Explainers

Untitled, Michael Scott, 2015. Courtesy the artist and Galerie Strouk.

The Art and Science of Forgetting Everything

A conversation with Sarah Hepola, author of the bestselling Blackout, about investigating the worst kind of memories—those you never had.

Sarah Hepola is the personal essays editor at Salon and a contributor to The Morning News since 2002, one of our very first writers. She’s also a close friend, in part because her pieces have always been exactly what we want to publish at TMN: investigative essays that are personal, funny, and very smart.

Her new book, Blackout: Remembering the Things I Drank to Forget is an addiction memoir, and it’s also all of those things, but much more. As the Times critic Dwight Garner wrote recently, with a little more flamboyance than we expect in his reviews, “Simply extraordinary…. Ms. Hepola’s electric prose marks her as a flamingo among this genre’s geese.”

Blackout tells the story of the author’s problems with “the gasoline of all adventure,” as she puts it, from a very specific and misunderstood angle: the phenomenon of blackouts, or those moments when a drinker’s long-term memory shuts down while drinking. In Hepola’s experience, blacking out was part of some of her worst moments as an alcoholic, and the book finds her investigating what the phenomenon is exactly, and what really happened when her memory turned off.

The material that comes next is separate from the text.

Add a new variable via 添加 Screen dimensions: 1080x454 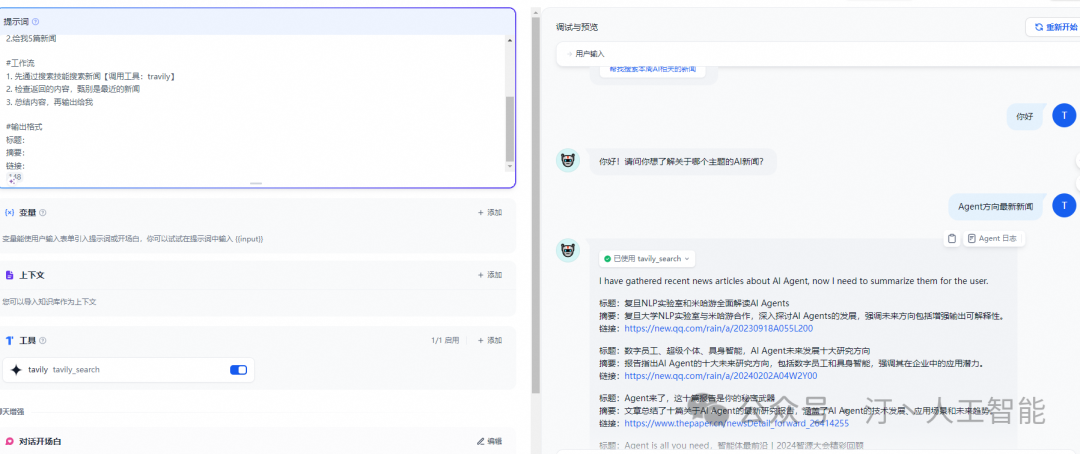point(490,212)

After we read the book, we were surprised to realize how little we knew about blacking out, too, so we reached out to Sarah to find out more.

 

Blacking out isn’t the same as passing out, not the same as “browning out,” as they say in It’s Always Sunny. What is it?

A blackout is when you drink so much that your long-term memory shuts down. You can still talk and make jokes and flirt with random guys, but the recorder in the brain isn’t working, so, afterward, you won’t remember a thing. It’s an alcohol-imposed amnesia. Not everyone will have blackouts, which makes it confusing for those who don’t, and for those of us who do, it’s unforgettable. You wake up, and pieces of your night are missing.

There are two kinds of blackouts: En bloc, the more severe kind, where you can lose hours of time (I had those, and they’re hideous). And then fragmentary, far more common, which is like a light flicking on and off in the brain, so you remember some parts of a night but not others. You mention a bit from It’s Always Sunny in Philadelphia, in which a character jokes that he didn’t blackout, he “browned out,” and the bit makes it seem like that’s a novel term. It’s actually a standard term for a fragmentary blackout.

How much did you know about blackouts back when you were drinking?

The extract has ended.